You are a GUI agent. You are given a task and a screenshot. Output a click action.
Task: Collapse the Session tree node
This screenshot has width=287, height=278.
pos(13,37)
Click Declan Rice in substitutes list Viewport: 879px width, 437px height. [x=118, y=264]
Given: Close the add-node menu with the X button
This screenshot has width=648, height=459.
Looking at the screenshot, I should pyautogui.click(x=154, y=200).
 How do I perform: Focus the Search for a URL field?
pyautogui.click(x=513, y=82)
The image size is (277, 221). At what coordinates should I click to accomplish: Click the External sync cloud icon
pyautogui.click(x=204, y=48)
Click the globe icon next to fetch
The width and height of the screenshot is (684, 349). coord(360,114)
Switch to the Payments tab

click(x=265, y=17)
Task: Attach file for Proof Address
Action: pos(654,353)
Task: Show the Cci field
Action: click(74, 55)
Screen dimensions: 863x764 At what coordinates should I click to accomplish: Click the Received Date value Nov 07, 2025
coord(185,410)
==
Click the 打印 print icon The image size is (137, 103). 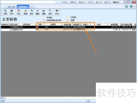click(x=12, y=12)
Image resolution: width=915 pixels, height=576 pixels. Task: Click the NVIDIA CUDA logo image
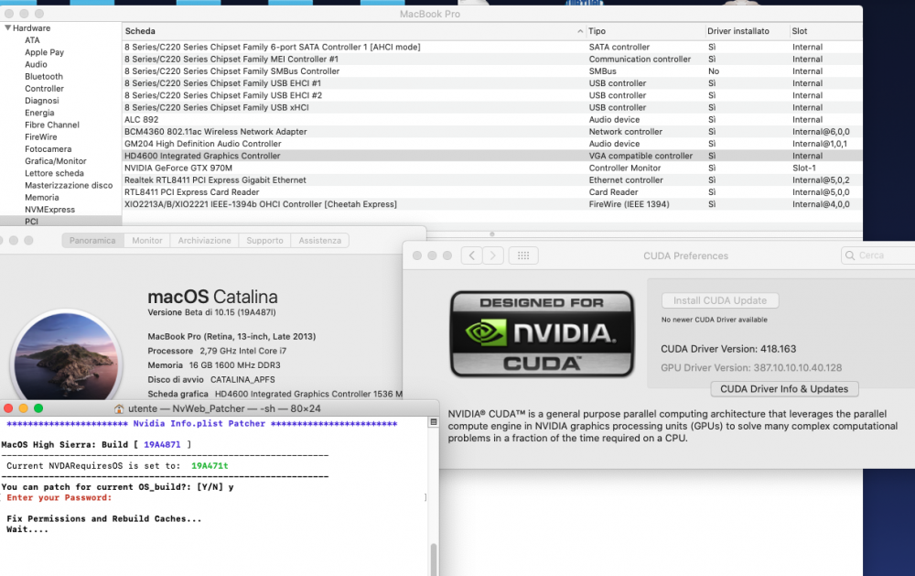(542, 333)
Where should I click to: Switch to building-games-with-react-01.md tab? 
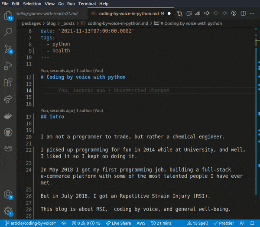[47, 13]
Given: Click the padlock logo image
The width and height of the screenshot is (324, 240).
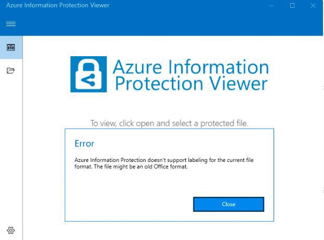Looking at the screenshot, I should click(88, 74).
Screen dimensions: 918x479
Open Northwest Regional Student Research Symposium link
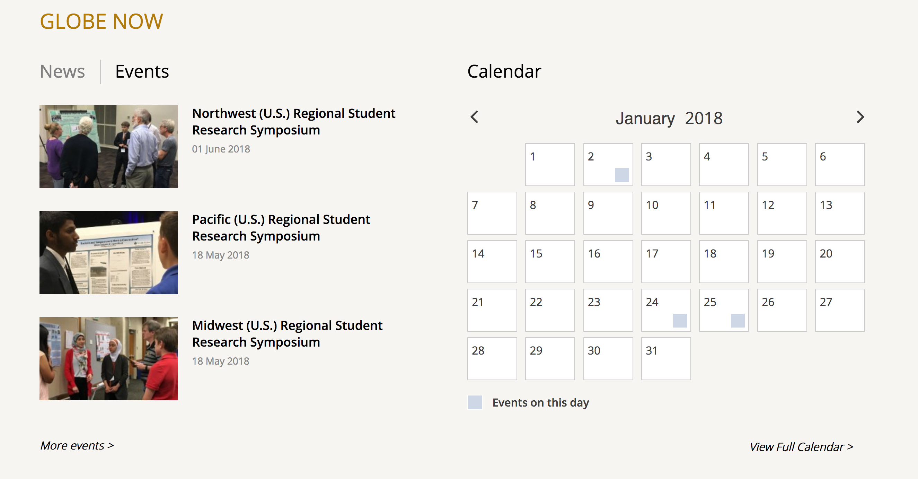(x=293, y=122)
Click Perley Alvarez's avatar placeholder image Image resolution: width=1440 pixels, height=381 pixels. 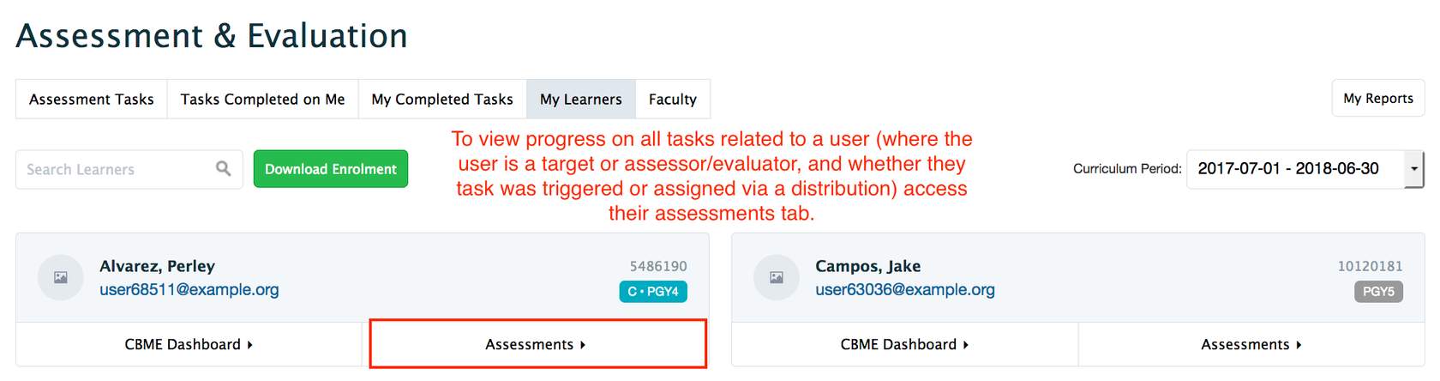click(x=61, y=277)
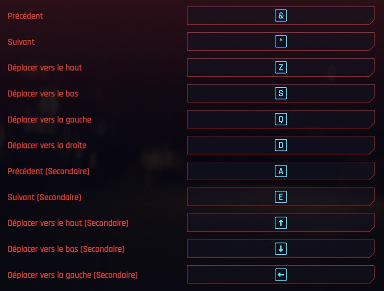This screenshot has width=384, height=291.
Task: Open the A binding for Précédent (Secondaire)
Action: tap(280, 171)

__Goal__: Echo every line from the one containing "Image resolution: width=915" down to the one containing "Looking at the screenshot, I should click(88, 74).", both included. Leave the pictures out of your answer.

__Correct response__:
Image resolution: width=915 pixels, height=576 pixels. Task: Click the NVIDIA CUDA logo image
(542, 333)
Where should I click to: Switch to building-games-with-react-01.md tab? 
[47, 13]
Given: Click the padlock logo image
The width and height of the screenshot is (324, 240).
Looking at the screenshot, I should click(88, 74).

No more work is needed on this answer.